S TEO1, M BHATTI1, S KOTWAL1,2, S HERATH1, Z ENDRE1
1Prince Of Wales Hospital, Randwick, Australia, 2The George Institute, Sydney, Australia

Aim: To evaluate the outcomes at 1-year after acute kidney injury (AKI), including development of chronic kidney disease (CKD), cardiovascular events and factors associated with mortality.
Background: AKI is frequent in elderly patients. AKI carries the risk of mortality and progression to CKD. Risk factors for progression to CKD are not well-studied.
Methods: Data for all consecutive patients diagnosed with AKI by KDIGO criteria referred to the nephrology service from May to December 2017 were collected using hospital medical records. Patients on maintenance dialysis and <18 years old were excluded. Renal recovery was defined as return of estimated glomerular filtration rate (eGFR) to within 90% of baseline.
Results: Among the 99 patients (median age 74, IQR 58-84) with AKI, the mean baseline eGFR was 55 ± 25 ml/min.
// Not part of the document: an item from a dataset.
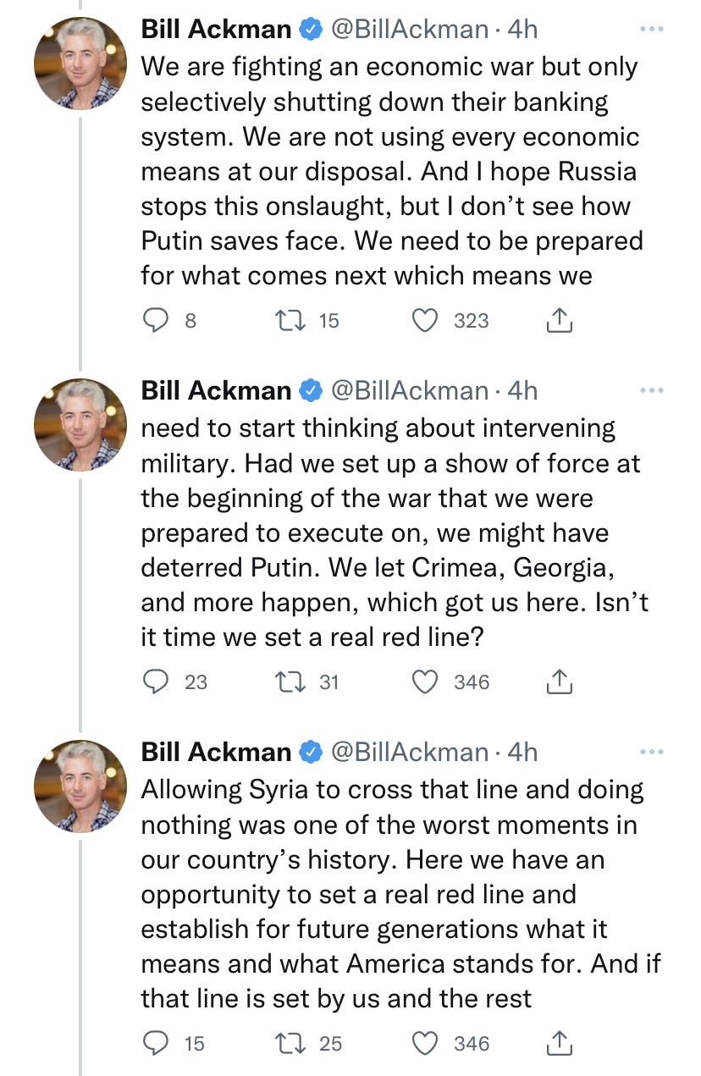The width and height of the screenshot is (701, 1076).
Task: Open more options menu on second tweet
Action: pyautogui.click(x=651, y=390)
The majority were male (66%), 14 (14%) received renal replacement therapy during hospitalization and 14 (14%) died. Among the 85 survivors, 64 (75%) patients had not achieved renal recovery at discharge. At three months, only 53 patients were available for follow-up. Stage 3 and 4 CKD were present in 9 (17%), while 2 (4%) remained on dialysis. At 1 year after AKI, 42 patients were available for follow- up, with CKD Stage 3 in 10 (24%) patients and 2 (5%) patients remained on dialysis. Multivariate analysis showed that age was independently associated with 12-month mortality. At 1-year, the mortality was 25% while 7% had experienced an acute coronary event and 2% an acute arterial occlusion.
Conclusion: AKI is associated with high 1-year mortality, renal non-recovery and development of CKD. Age is independently associated with increased long-term mortality. The results support follow-up after AKI, especially in the elderly.


Biography:
Dr Su Hooi Teo graduated with MD from the University of Calgary, Canada in 2005. She obtained her Membership from the Royal College of Physicians (MRCP) (United Kingdom) in 2011 and has subsequently completed her Advanced Specialty Training in Nephrology in Renal Medicine (Singapore) in 2014. She is currently undertaking a fellowship in Acute Kidney Injury (AKI) in Prince of Wales Hospital, Sydney. Her area of  interests include General Nephrology, Critical Care Nephrology, Glomerular diseases and Hemodialysis.